As to the contention that we must adopt the same position as the United Kingdom, I suspect it would have to follow suit should we adopt these proposals rather than the reverse because it imports a high proportion of the bio-fuels it uses. This argument is, therefore, unsound.

The CEO of Green Biofuels Ireland, in his lobbying, drew our attention to the fact that the Bill had been introduced later than intended. The Minister of State argued that acceptance of our amendments could further delay the legislation. If they are accepted on Report Stage in this House, the relevant statutory instruments could then be sent to the European Commission. We have reason to believe they would be approved quickly, thereby enabling the legislation to be enacted and implemented by 1 July. I gather the jobs of 22 people in County Wexford may be at stake if we delay the legislation unnecessarily. The way to avoid delaying the Bill is to accept the amendments on Report Stage, draw up the statutory instruments and submit them to the European Union.

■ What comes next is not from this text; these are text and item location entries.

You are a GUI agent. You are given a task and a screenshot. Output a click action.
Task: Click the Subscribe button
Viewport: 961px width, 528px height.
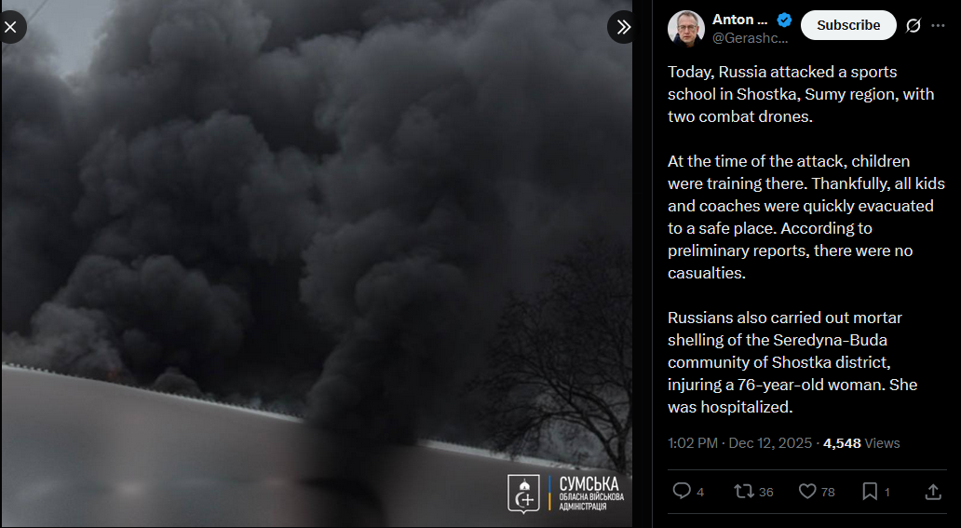coord(848,25)
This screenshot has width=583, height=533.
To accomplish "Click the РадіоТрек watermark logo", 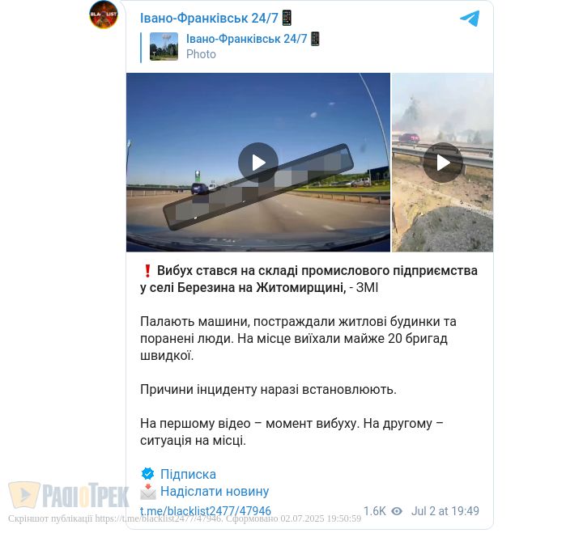I will (x=69, y=495).
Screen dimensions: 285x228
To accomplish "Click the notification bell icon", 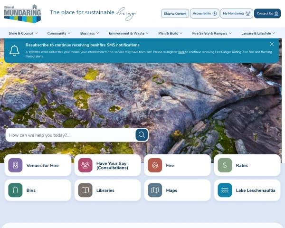I will point(14,50).
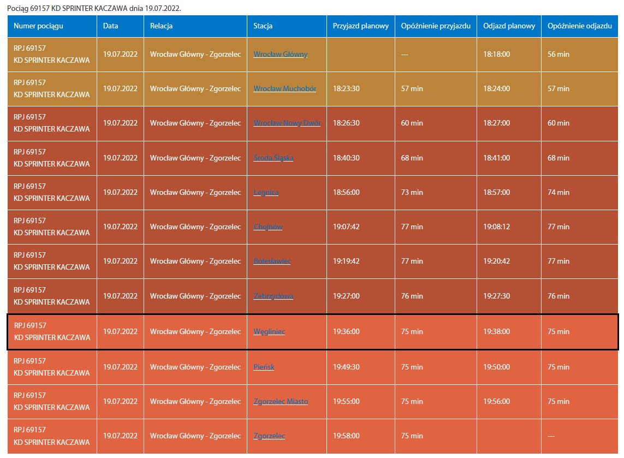
Task: Click the Pieńsk station link
Action: (x=264, y=367)
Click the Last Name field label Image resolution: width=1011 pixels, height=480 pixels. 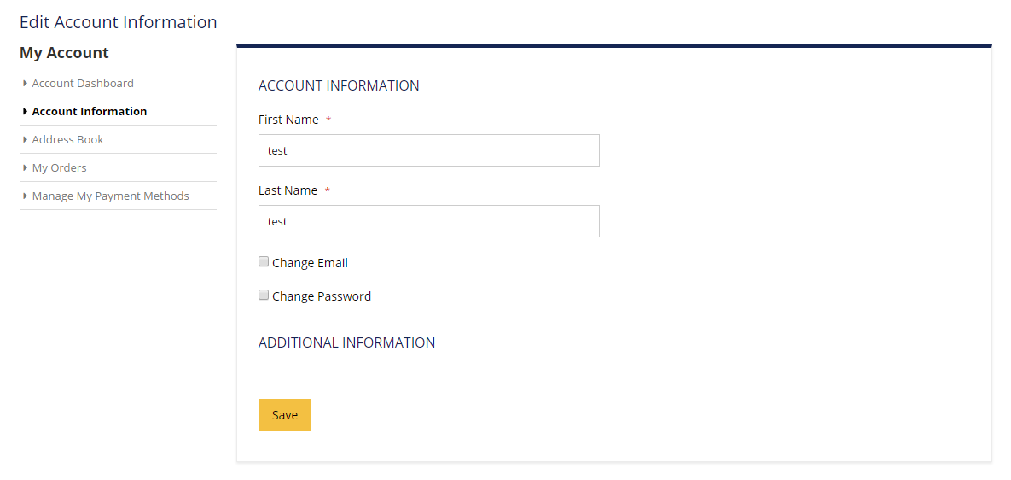[288, 190]
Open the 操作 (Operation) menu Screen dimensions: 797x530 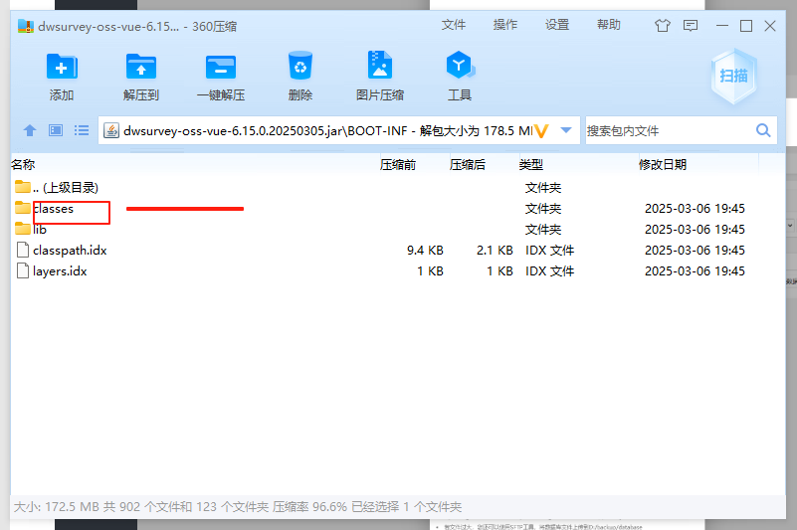coord(505,25)
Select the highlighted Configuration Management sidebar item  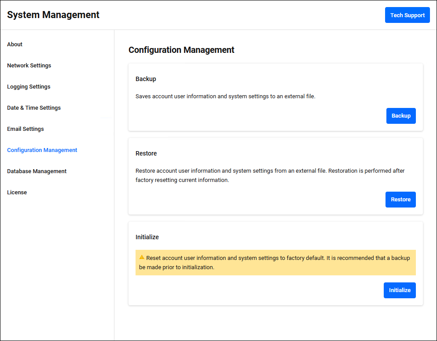coord(42,150)
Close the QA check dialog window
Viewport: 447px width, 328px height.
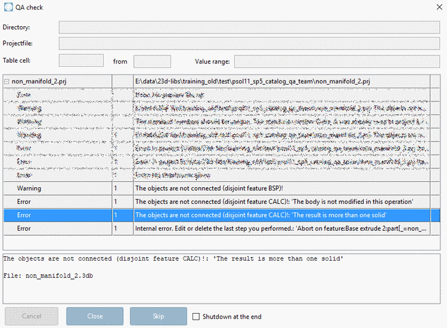439,7
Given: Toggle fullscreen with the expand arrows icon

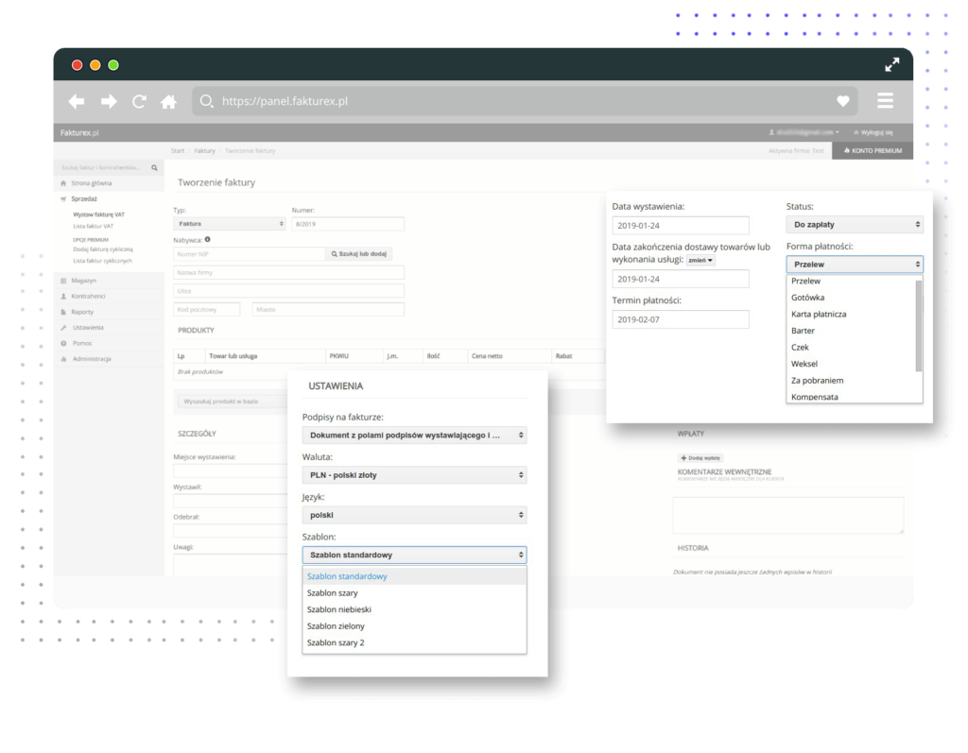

During the previous debate on the Bill I outlined the basic tenets of the Fine Gael Party, namely, that we must support domestic production, ensure food production is not displaced by the production of raw materials for bio-fuels either in Ireland, where this is not an issue, or in Brazil and other countries. We must ensure agricultural production is not displaced in Brazil and elsewhere and rainforests are not cut down. The introduction of standardisation in Europe would assist in achieving these objectives.

I commend the amendments to the Minister. We would be pleased to accept any changes to our amendments should the Department believe they are necessary. I urge the Minister to accept the amendments on Report Stage to enable the Bill to be passed and the deadline of 1 July for its implementation to be met.

Progress reported; Committee to sit again.